▶ Required work
Write the entries below out again in full. Match every character.

(Dataset entries)
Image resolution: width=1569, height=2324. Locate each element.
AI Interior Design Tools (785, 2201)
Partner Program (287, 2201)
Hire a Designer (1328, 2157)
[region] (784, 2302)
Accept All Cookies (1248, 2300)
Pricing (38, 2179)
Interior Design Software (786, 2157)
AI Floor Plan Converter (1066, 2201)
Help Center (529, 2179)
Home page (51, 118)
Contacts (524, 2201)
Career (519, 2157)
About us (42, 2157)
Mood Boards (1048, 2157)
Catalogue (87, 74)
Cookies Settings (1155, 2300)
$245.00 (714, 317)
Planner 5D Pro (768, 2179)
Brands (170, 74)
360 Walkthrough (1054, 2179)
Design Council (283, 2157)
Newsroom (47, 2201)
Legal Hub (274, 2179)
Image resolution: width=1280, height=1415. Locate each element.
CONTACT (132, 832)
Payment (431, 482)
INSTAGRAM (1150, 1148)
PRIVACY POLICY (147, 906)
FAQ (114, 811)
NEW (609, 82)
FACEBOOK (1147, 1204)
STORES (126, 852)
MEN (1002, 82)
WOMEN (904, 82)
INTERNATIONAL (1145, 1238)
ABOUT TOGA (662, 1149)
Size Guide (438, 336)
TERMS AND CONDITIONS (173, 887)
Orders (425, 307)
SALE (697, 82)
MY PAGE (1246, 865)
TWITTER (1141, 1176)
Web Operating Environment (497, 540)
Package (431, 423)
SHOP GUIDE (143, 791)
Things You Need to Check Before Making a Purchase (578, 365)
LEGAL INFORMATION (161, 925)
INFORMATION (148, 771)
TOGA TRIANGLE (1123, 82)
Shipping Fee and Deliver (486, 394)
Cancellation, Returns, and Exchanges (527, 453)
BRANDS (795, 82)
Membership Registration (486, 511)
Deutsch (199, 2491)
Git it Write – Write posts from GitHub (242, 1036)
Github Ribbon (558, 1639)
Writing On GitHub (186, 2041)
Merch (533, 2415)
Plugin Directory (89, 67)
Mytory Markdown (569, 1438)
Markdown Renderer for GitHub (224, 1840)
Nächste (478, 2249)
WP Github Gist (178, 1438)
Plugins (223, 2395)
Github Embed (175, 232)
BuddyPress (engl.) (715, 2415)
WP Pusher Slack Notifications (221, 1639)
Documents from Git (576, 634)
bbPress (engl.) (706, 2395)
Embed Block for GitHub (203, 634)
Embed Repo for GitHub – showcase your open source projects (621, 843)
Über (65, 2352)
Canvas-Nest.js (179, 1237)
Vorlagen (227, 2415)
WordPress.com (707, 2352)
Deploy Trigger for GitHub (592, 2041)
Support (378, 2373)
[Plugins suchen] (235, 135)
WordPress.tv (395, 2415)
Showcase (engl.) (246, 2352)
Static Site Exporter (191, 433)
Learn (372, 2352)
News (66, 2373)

▶ Answer box
Image resolution: width=1569, height=2324. Locate each element.
AI Interior Design Tools (785, 2201)
Partner Program (287, 2201)
Hire a Designer (1328, 2157)
[region] (784, 2302)
Accept All Cookies (1248, 2300)
Pricing (38, 2179)
Interior Design Software (786, 2157)
AI Floor Plan Converter (1066, 2201)
Help Center (529, 2179)
Home page (51, 118)
Contacts (524, 2201)
Career (519, 2157)
About us (42, 2157)
Mood Boards (1048, 2157)
Catalogue (87, 74)
Cookies Settings (1155, 2300)
$245.00 (714, 317)
Planner 5D Pro (768, 2179)
Brands (170, 74)
360 Walkthrough (1054, 2179)
Design Council (283, 2157)
Newsroom (47, 2201)
Legal Hub (274, 2179)
Image resolution: width=1280, height=1415. Locate each element.
CONTACT (132, 832)
Payment (431, 482)
INSTAGRAM (1150, 1148)
PRIVACY POLICY (147, 906)
FAQ (114, 811)
NEW (609, 82)
FACEBOOK (1147, 1204)
STORES (126, 852)
MEN (1002, 82)
WOMEN (904, 82)
INTERNATIONAL (1145, 1238)
ABOUT TOGA (662, 1149)
Size Guide (438, 336)
TERMS AND CONDITIONS (173, 887)
Orders (425, 307)
SALE (697, 82)
MY PAGE (1246, 865)
TWITTER (1141, 1176)
Web Operating Environment (497, 540)
Package (431, 423)
SHOP GUIDE (143, 791)
Things You Need to Check Before Making a Purchase (578, 365)
LEGAL INFORMATION (161, 925)
INFORMATION (148, 771)
TOGA TRIANGLE (1123, 82)
Shipping Fee and Deliver (486, 394)
Cancellation, Returns, and Exchanges (527, 453)
BRANDS (795, 82)
Membership Registration (486, 511)
Deutsch (199, 2491)
Git it Write – Write posts from GitHub (242, 1036)
Github Ribbon (558, 1639)
Writing On GitHub (186, 2041)
Merch (533, 2415)
Plugin Directory (89, 67)
Mytory Markdown (569, 1438)
Markdown Renderer for GitHub (224, 1840)
Nächste (478, 2249)
WP Github Gist (178, 1438)
Plugins (223, 2395)
Github Embed (175, 232)
BuddyPress (engl.) (715, 2415)
WP Pusher Slack Notifications (221, 1639)
Documents from Git (576, 634)
bbPress (engl.) (706, 2395)
Embed Block for GitHub (203, 634)
Embed Repo for GitHub – showcase your open source projects (621, 843)
Über (65, 2352)
Canvas-Nest.js (179, 1237)
Vorlagen (227, 2415)
WordPress.com (707, 2352)
Deploy Trigger for GitHub (592, 2041)
Support (378, 2373)
[Plugins suchen] (235, 135)
WordPress.tv (395, 2415)
Showcase (engl.) (246, 2352)
Static Site Exporter (191, 433)
Learn (372, 2352)
News (66, 2373)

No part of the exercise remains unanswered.